There was little fanfare in McKees Rocks Monday for the first practice in full pads for high school football programs across the state.
Instead, Sto-Rox coach Dan Bradley took a businesslike approach to a season his Vikings hope to be historic.
“It's Day One of a long season,” Sto-Rox senior tailback/linebacker Brendan Blair said. “This camp is bringing us together. Winning a championship is key.
“We all know Sto-Rox is going downhill. We try not to think about it. We all know there's no point in bringing it up. We try to be that heart and soul of the school and the town. We're trying to bring more attention and more money to the school.”
The financially distressed district has been divided since late June, when the Sto-Rox school board voted, 8-1, to eliminate the baseball and softball programs for the 2013-14 school year.
When cutting programs that cost $25,000 is a solution to balancing a $24 million operating budget, it reduces the sense of security of every sports team in the district. The softball team, after all, won 10 WPIAL titles and a state championship.
“I had a good feeling football was safe,” Sto-Rox senior guard/defensive end Jesse Rippole said. “I think it'll be here until there's no school anymore.”
With that an ever-increasing possibility, the Vikings believe winning a WPIAL title is a now-or-never proposition for a program running on a shoestring budget of $5,000 this fall.
Sto-Rox has played in the WPIAL Class A final at Heinz Field the past two years, losing both times to Clairton, which boasts a nation's-best 63-game winning streak. Where Clairton has won five consecutive WPIAL football titles, Sto-Rox hasn't won one since 1987.

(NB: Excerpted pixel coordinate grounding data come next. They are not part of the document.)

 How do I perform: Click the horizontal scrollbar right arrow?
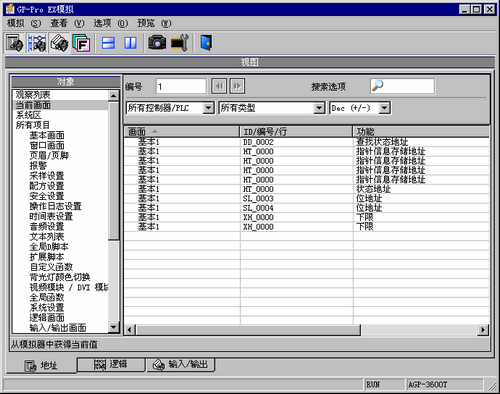tap(483, 330)
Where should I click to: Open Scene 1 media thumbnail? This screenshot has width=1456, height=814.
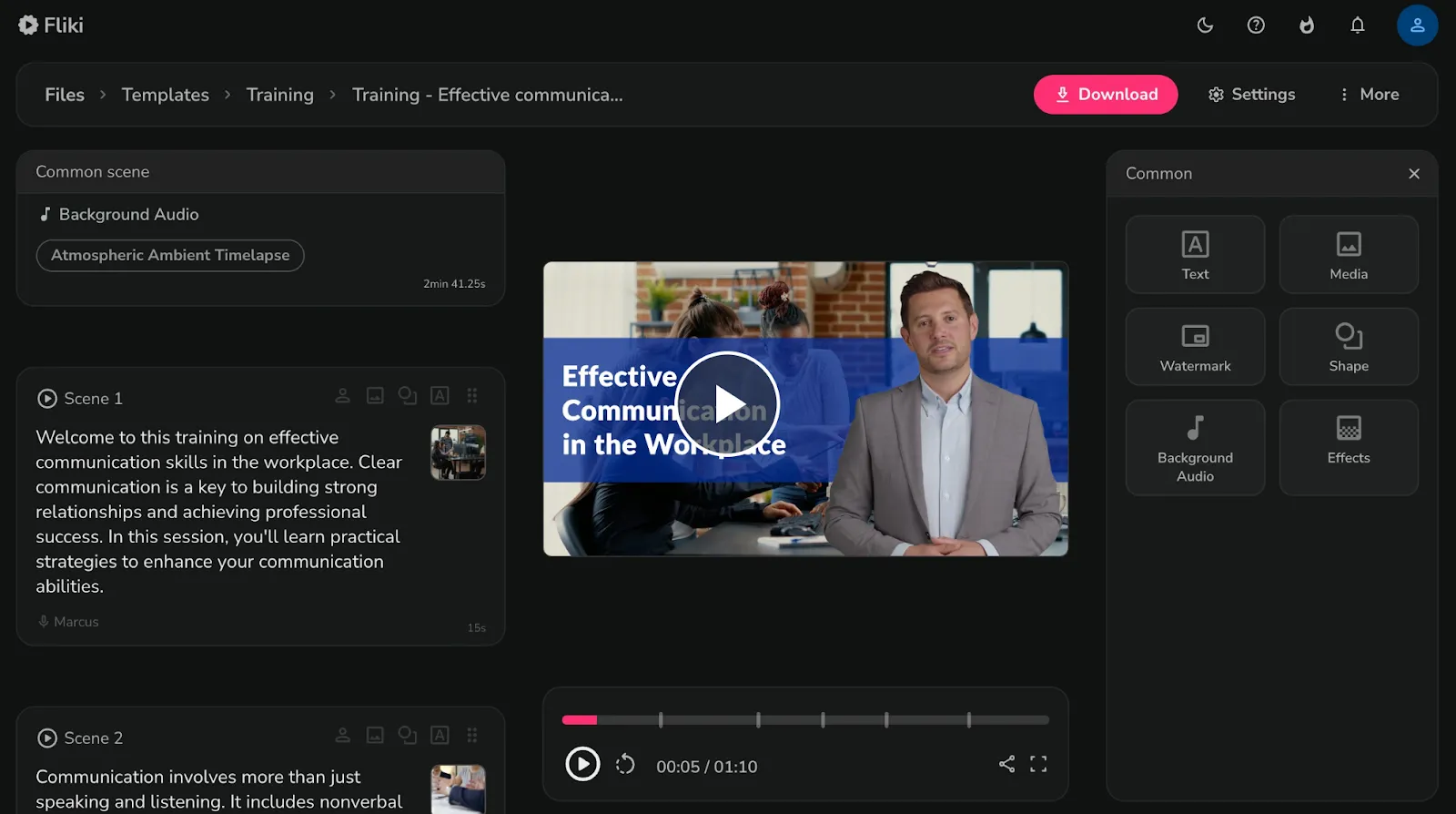coord(458,453)
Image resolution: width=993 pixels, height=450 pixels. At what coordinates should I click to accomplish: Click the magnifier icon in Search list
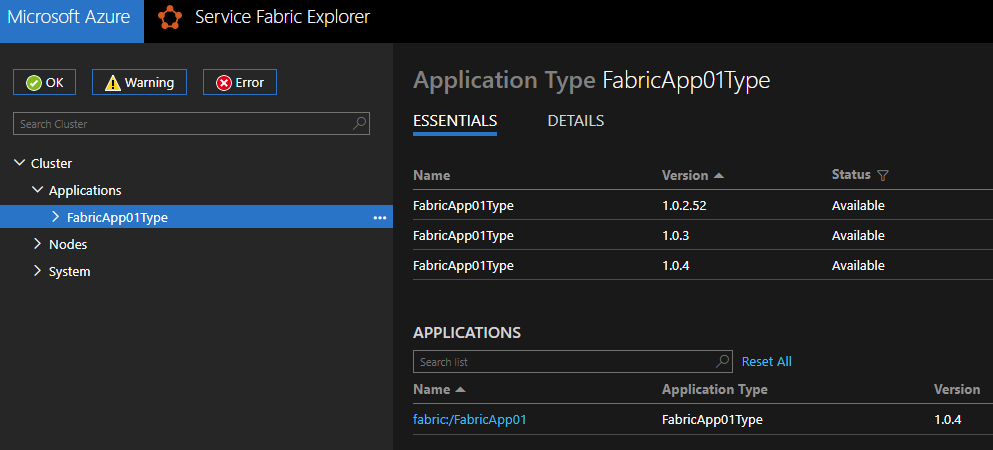tap(723, 361)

“We're starving,” Blair said. “We're trying to put a banner up for the people in school and in town.
“I play for them.”
Now, Blair is playing for teammate Lenny Williams by taking snaps at quarterback. Williams, a senior who is on pace to become the WPIAL's all-time leading passer, severed a tendon and chipped a bone on the index finger of his left (non-throwing) hand last week in a hedge-clipping accident.
Rippole recounted how the Vikings had just received their equipment for PIAA-mandated heat acclimation practices when a coach informed them of what had happened to Williams.

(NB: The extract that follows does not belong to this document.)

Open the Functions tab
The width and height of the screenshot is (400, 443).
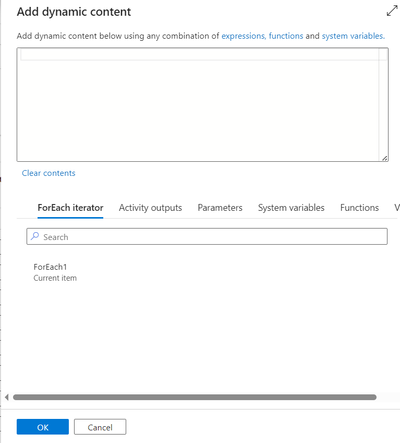click(359, 208)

“Knowing that a lot of teams think we're the team to beat, having that target on your back makes you work harder,” Rippole said. “Every year, we always have some adversity. It makes us better, having something to deal with.”
Bradley said the Vikings will not alter their goals — or their offense — while Williams is sidelined.
“You take a deep breath and hope for the best,” Bradley said.
“It's a rallying point, an opportunity for some kids to step up and take a leadership role while he's gone. But we're anxious for him to get back.”
Bradley has used the school's adversity as a teaching tool, instructing his players to focus on what they can control: attitude and effort.
“We use it as a defining moment,” Bradley said.
“You never know when it's going to be your last play. You have to value your opportunity, and make the most of it.”